Dari jendela tinggi, sinar matahari pagi menembus masuk, mengenai Al Fariz tepat di dada. Cahaya alami itu seolah menyatu dengan kilauan emas dari jubah tua, menciptakan siluet yang begitu berwibawa. Para bangsawan yang tadinya mencemooh, kini terdiam takjub. Beberapa bahkan terduduk, tak mampu berkata-kata.
Namun momen ajaib ini tidak berlangsung lama.
Teriakan panik dari luar balairung memecahkan kesunyian. Seorang prajurit berlari masuk, wajahnya pucat membingkai mata yang penuh ketakutan. Bajunya compang-camping, darah mengering di pelipisnya.
"Paduka!" teriaknya, suaranya serak. "Pasukan Garamaya... mereka menyerang perbatasan! Desa-desa di utara sudah dibakar! Dan... ada sesuatu yang lain." Prajurit itu menarik napas dalam, matanya membelalak ketakutan. "Bayang Hitam yang selama ini kita takuti... ia mulai bangkit! Awan hitam menyelimuti langit utara, dan dari dalamnya... terdengar suara yang bukan berasal dari dunia ini!"
Duta Garamaya tersenyum sinis, kini tampak lebih percaya diri. "Rupanya pertunjukan belum selesai, Yang Mulia. Kau mungkin bisa menahan penghinaan, tapi bisakah kau menahan pedang musuh dan kegelapan yang datang bersamaan?"
Al Fariz menatap jubah compang-camping yang kini berkilauan di tubuhnya, lalu mengalihkan pandangan ke arah utara di mana asap hitam mulai mengepul mengotori langit biru.

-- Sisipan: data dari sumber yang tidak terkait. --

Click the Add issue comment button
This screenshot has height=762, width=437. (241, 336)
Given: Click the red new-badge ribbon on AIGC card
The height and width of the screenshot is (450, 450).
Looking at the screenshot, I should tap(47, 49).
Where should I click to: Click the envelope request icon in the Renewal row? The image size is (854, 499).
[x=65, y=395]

Di dalam hatinya, pertarungan baru dimulai - antara harga diri seorang raja dan tanggung jawab pada rakyatnya.
"Berkumpul!" teriak Al Fariz tiba-tiba, suaranya menggelegar penuh wibawa yang tak pernah terdengar sebelumnya. "Semua panglima, semua penasihat! Kita ada perang untuk dihadapi!"
Tapi saat ia berbalik untuk memberi perintah, matanya menangkap sesuatu di jendela menara tertinggi. Sebuah bayangan samar - sosok tua dengan jubah compang-camping, mengamati semuanya dari kejauhan. Hanya sebentar, lalu menghilang.

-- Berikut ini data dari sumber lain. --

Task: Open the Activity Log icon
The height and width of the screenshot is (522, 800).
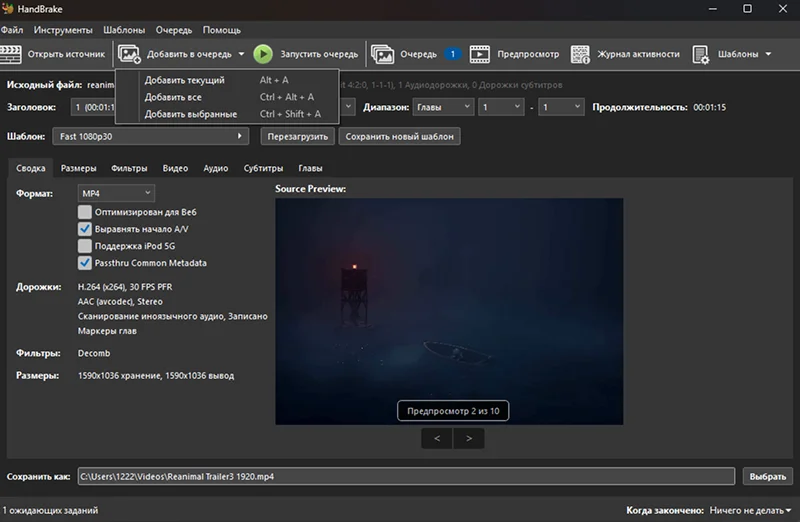Action: 580,54
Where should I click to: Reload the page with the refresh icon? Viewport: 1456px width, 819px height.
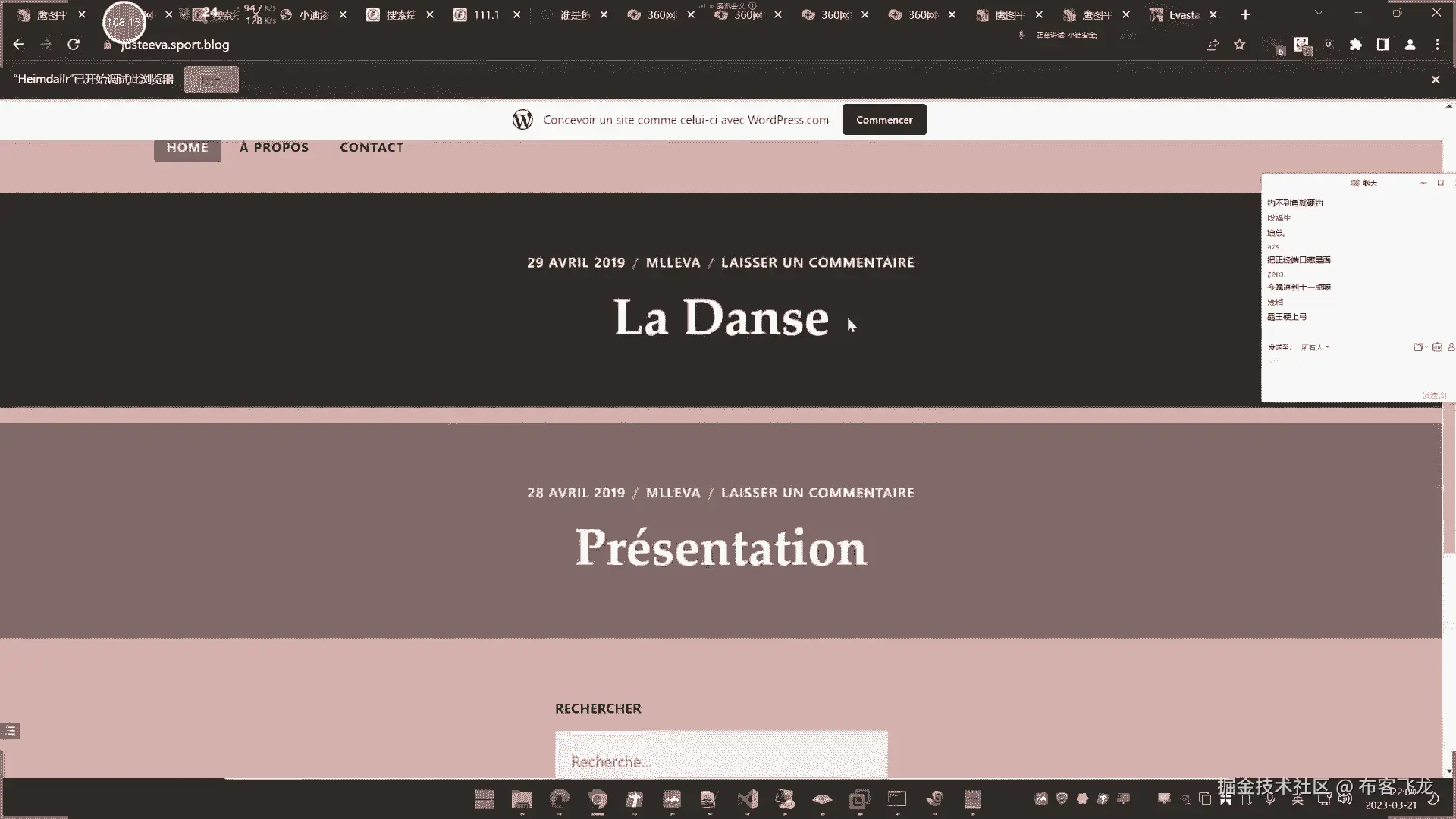(x=74, y=45)
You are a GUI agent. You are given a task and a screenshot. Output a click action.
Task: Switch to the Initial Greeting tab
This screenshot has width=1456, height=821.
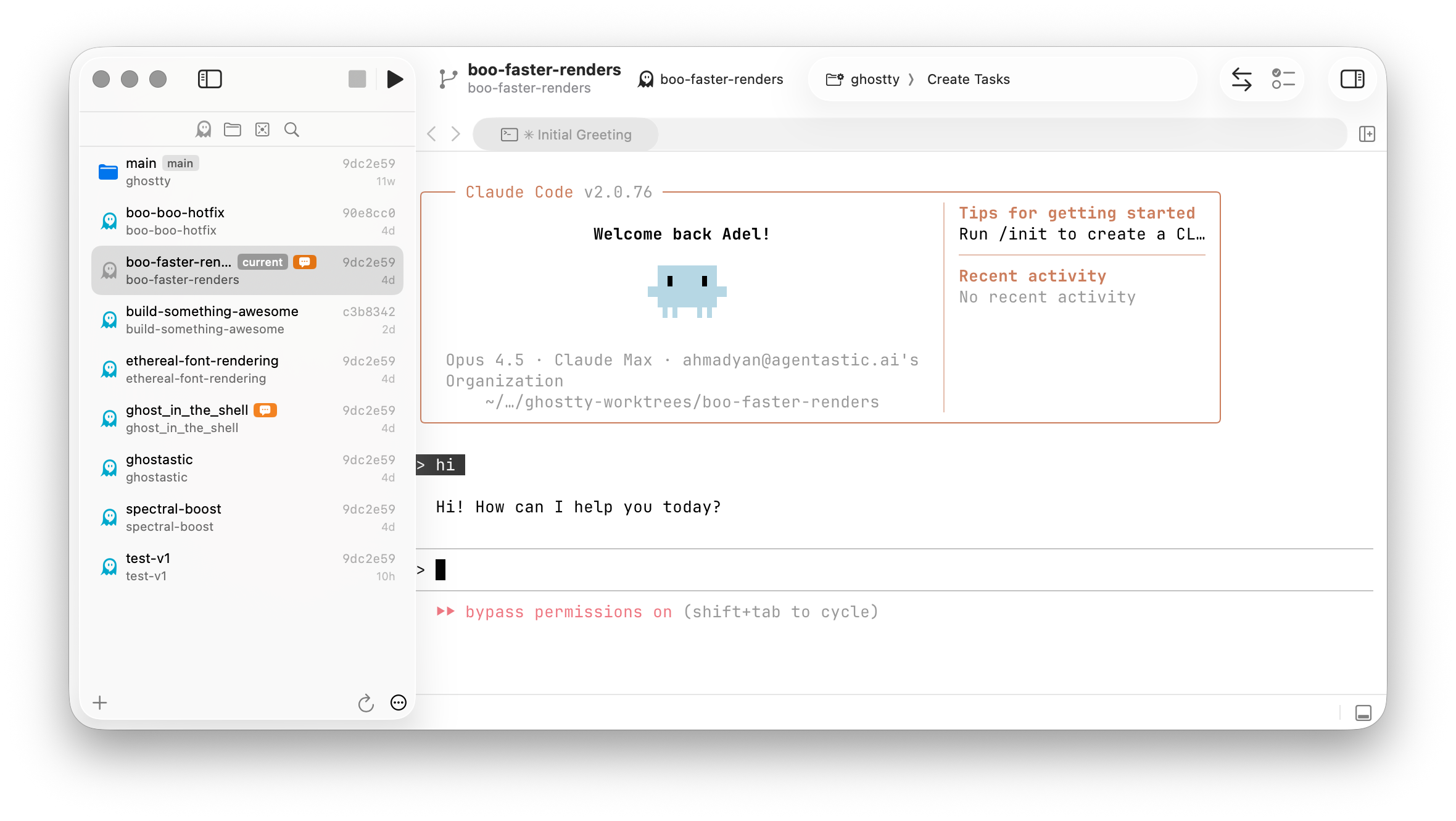565,134
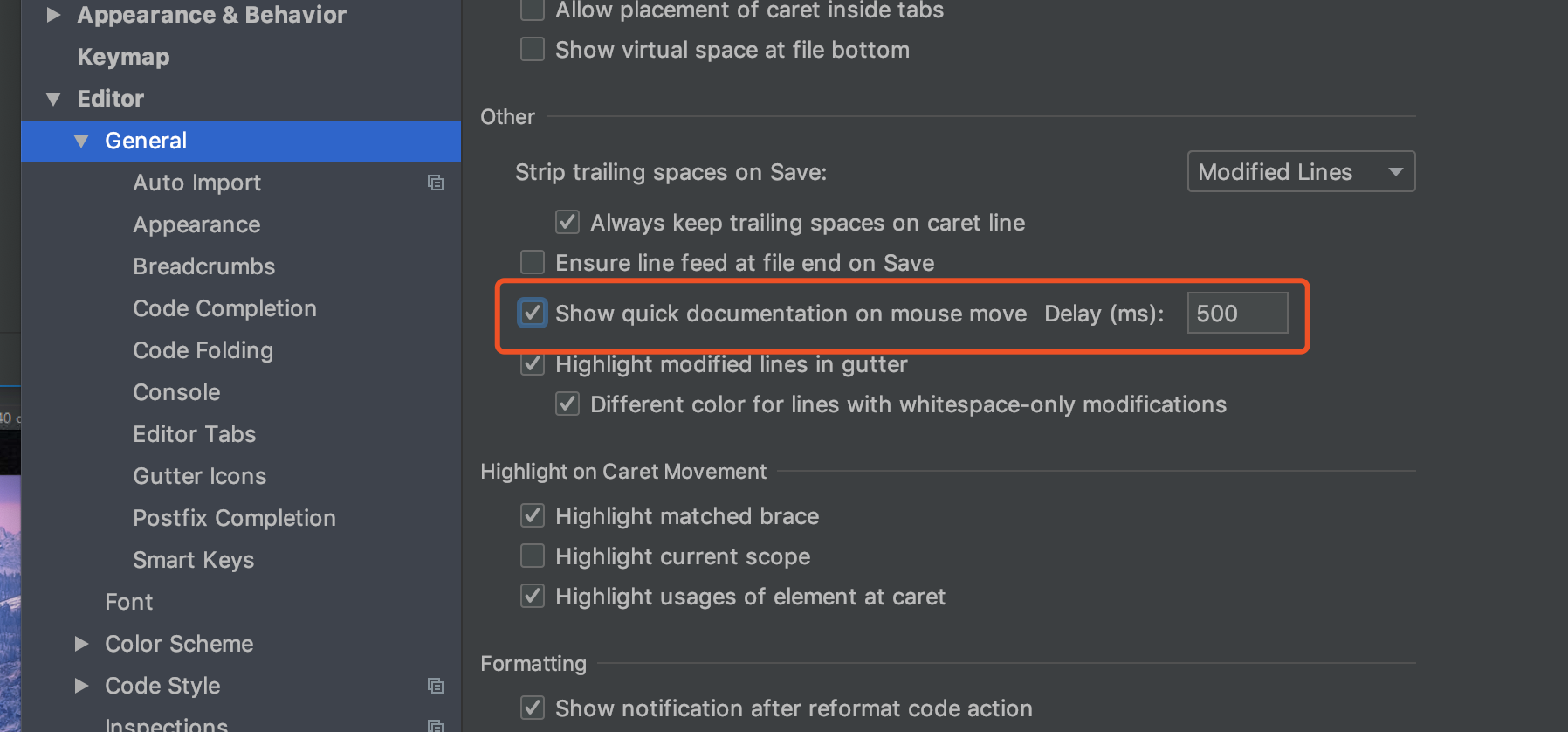
Task: Select Code Completion in settings tree
Action: coord(224,308)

Di menara itu, sang pengemis tua berdiri dengan senyum tipis di wajahnya yang berkerut. "Bagus, Al Fariz. Langkah pertamamu sudah kau ambil. Tapi bersiaplah, karena yang akan datang jauh lebih berat dari sekedar penghinaan."

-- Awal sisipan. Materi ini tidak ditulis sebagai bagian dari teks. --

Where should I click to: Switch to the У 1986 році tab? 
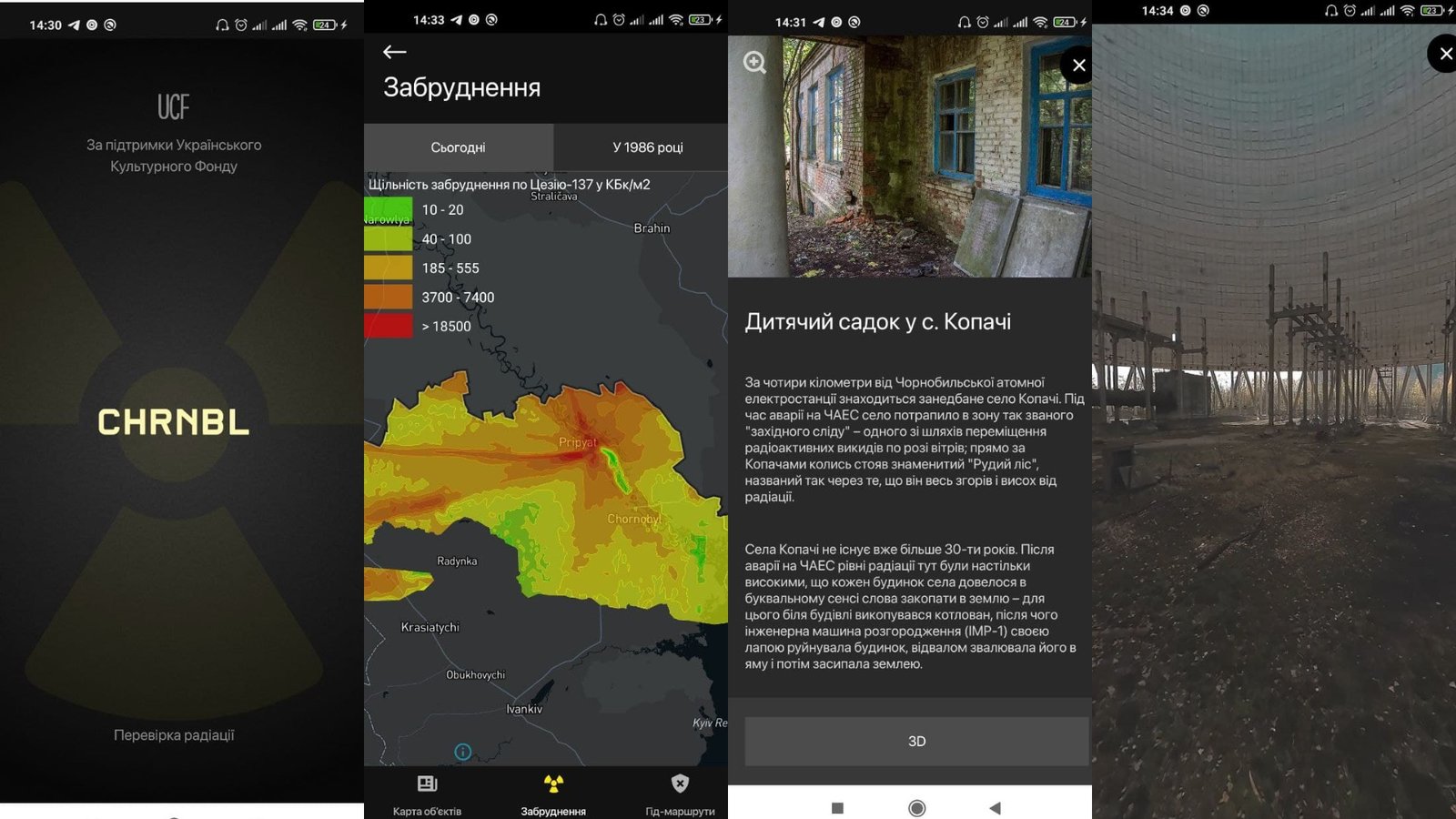point(647,147)
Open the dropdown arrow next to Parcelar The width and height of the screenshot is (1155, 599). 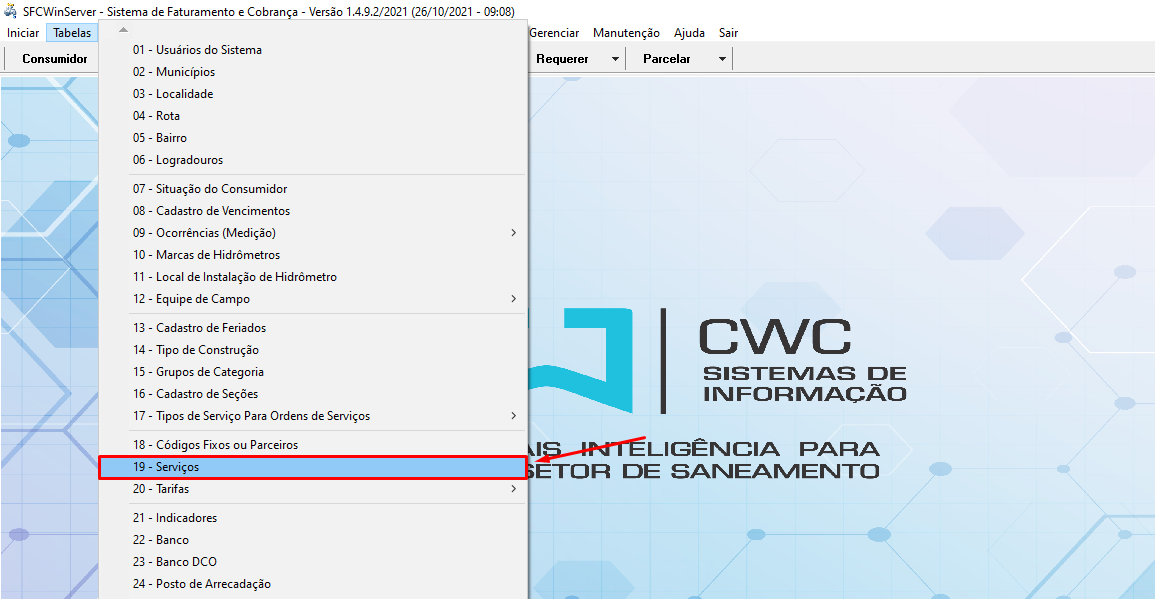[x=722, y=59]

Tangannya yang tua meraih tattoo misterius di dadanya, yang kini berpendar sama dengan pola di jubah Al Fariz. "Segel mulai retak, tapi Bayang Hitam juga bangun. Waktunya semakin sempit."
Angin berhembus kencang, membawa kabar buruk dari utara dan gemerisik daun kering di sekitar menara. Perang sudah di depan mata, kegelapan mulai bangkit, dan nasib Nurendah kini tergantung pada seorang raja yang harus belajar menjadi bukan siapa-siapa sebelum akhirnya menjadi segalanya.
Sementara di balik awan hitam di utara, sesuatu yang mengerikan mulai bergerak. Sesuatu yang telah menunggu selama berabad-abad untuk bangkit, dan kini merasakan retakan pertama dalam segel yang menahannya.